## Challenge 1
In the text on calculating medians in MySQL, what does the author say must be written to get a median?

Techno Blender
Digitally Yours.

How to Calculate Medians with Grouping in MySQL | by Lynn Kwong | Dec, 2022

0 41


Learn advanced MySQL queries to calculate medians on different occasions

Image by geralt in Pixabay

Calculating the median of an array of data is pretty straightforward in any programming language, even in Excel, where a built-in or third-party median function can be used directly. However, in MySQL, the median function is not natively supported. To get the median, we need to write some smart queries with subqueries.

In this post, we will demystify the queries to calculate medians in MySQL. Especially, we will demonstrate how to calculate the medians of a field with grouping. If a column has multiple categories whose medians should be calculated separately, it becomes cumbersome to calculate the media for each category one by one. With this post, you will be able to calculate the medians of all the categories with a single query. Besides, you will also learn how to calculate the medians of multiple columns at the same time.

## Provided information

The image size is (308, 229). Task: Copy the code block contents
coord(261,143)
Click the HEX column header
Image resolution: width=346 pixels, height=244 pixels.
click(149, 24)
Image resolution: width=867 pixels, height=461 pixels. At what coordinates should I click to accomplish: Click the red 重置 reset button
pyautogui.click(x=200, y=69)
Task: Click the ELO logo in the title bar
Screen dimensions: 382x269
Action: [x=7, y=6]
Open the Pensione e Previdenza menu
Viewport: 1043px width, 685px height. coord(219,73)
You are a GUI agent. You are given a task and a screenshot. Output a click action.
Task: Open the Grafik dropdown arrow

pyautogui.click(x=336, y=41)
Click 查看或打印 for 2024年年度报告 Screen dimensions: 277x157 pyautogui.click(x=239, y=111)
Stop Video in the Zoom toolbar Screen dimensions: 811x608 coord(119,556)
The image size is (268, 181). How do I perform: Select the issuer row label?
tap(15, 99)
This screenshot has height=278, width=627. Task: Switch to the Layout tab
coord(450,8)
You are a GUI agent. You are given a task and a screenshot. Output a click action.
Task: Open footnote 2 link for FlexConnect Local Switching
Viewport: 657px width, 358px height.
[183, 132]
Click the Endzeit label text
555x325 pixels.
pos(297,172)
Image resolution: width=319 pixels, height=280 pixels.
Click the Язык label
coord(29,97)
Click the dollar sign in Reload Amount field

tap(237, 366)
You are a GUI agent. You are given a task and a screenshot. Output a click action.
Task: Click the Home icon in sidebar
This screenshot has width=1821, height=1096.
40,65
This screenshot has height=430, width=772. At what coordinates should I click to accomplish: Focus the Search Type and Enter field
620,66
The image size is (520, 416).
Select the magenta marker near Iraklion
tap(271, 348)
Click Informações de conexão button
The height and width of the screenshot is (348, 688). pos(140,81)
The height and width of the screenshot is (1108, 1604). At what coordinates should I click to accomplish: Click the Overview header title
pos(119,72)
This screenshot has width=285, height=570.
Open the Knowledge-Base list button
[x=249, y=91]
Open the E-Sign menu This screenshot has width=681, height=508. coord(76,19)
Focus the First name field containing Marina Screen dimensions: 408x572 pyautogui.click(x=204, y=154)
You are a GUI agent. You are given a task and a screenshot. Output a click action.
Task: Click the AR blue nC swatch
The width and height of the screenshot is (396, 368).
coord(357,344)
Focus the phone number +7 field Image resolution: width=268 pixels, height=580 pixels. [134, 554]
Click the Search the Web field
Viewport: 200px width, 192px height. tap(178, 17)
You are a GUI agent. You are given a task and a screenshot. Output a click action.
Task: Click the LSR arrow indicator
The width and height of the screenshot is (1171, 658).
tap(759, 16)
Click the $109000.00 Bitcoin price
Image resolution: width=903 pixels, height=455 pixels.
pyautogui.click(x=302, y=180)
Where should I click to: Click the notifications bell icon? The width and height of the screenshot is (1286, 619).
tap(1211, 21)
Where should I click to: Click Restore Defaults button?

## Challenge 2
Pick out every line in the records that contains the word "label", and copy those lines.

## Task output 1
Smart queries with subqueries.

## Task output 2
The image size is (268, 181). How do I perform: Select the issuer row label?
Click the Endzeit label text
Click the Язык label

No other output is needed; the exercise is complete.